Saat harga kantong plastik diserahkan ke pemerintah daerah maka akan terjadi perubahan harga yang cukup signifikan.

Hana Adi Perdana
Oleh Hana Adi Perdana - Reporter
Kebijakan kantong plastik jadi lahan korupsi baru Pemda
Diet kantong plastik di Indomaret. ©2016 merdeka.com/andrian salam wiyono

Pemerintah melalui Kementerian Lingkungan Hidup dan Kehutanan (KLHK) telah mengeluarkan surat edaran berupa perpanjangan masa uji coba kebijakan kantong plastik tidak gratis (KPTG). Perpanjangan ini diberikan berdasarkan hasil survey di 27 kota dan kabupaten, penggunaan kantong plastik berkurang 30 persen.

Menanggapi keputusan tersebut, Ketua Asosiasi Pengusaha Ritel Indonesia (APRINDO), Roy Mandey, menyayangkan beberapa hal dalam surat edaran tersebut. Menurutnya, surat edaran tersebut tidak 100 persen memberi aspirasi untuk peritel.

"Contoh, sudah ada yang terpenuhi yaitu kita minta diberlakukan nasional, surat edaran baru sudah diberlakukan nasional. Yang kita tidak setujui adalah ketika dalam surat‎ edaran tersebut melepaskan harga kepada pemerintah daerah. Itu yang kami sayangkan, karena tak sesuai aspirasi kami," ujar Roy saat ditemui di Thamrin City, Jakarta, Selasa (14/6).

Roy menjelaskan, saat harga kantong plastik diserahkan ke pemerintah daerah maka akan terjadi perubahan harga yang cukup signifikan. Hal ini disinyalir akan menuai protes dari masyarakat dan bisa saja terjadi korupsi dalam penentuan harga kantong plastik.

"Nanti beragam macam harganya, nanti bisa Rp 2.000, Rp 5.000, itu bikin bisa saja ada kecenderungan dimainkan oleh Pemda. Survei KLHK 87,1 persen itu masyarakat sudah bersedia mengganti kantong plastik menjadi kantong belanja," katanya.

Untuk itu, kata Roy, dirinya berharap KLHK mempertimbangkan kembali poin-poin dalam surat edaran tersebut.

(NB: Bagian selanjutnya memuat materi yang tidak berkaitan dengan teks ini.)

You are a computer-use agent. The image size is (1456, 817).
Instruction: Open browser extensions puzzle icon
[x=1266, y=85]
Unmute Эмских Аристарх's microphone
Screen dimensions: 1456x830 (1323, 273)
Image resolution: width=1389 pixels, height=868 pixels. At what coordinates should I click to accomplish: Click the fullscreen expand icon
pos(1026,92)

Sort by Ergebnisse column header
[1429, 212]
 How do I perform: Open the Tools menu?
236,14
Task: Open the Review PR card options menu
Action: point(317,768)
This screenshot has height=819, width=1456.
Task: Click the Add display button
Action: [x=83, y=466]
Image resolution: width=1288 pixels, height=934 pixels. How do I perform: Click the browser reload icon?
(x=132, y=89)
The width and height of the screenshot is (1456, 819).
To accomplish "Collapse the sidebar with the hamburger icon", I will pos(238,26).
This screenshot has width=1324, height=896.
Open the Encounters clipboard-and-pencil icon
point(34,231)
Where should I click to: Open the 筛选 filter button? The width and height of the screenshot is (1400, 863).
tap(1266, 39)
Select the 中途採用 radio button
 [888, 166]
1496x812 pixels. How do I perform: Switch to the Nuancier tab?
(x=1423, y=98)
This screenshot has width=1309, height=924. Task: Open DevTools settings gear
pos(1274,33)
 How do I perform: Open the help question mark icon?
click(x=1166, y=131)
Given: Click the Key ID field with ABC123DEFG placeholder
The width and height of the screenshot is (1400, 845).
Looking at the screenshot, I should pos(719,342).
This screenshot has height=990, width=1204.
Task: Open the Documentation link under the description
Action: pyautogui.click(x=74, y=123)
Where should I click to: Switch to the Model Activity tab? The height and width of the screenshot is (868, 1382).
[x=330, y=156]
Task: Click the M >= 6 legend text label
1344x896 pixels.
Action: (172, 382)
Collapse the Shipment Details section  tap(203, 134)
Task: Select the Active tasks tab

Sebab, langkah untuk mengurangi penggunaan kantong plastik sudah berada dalam posisi yang baik di masyarakat.

"Yang sudah berlalu biarkan, karena surat edaran sudah keluar dan kita sudah surati menolak untuk dua hal tersebut. Diharapkan di permen baru yang mungkin akan keluar akhir Juli mendatang, kita bisa dilibatkan dan masukan kita bisa dipertimbangkan,"‎ pungkasnya.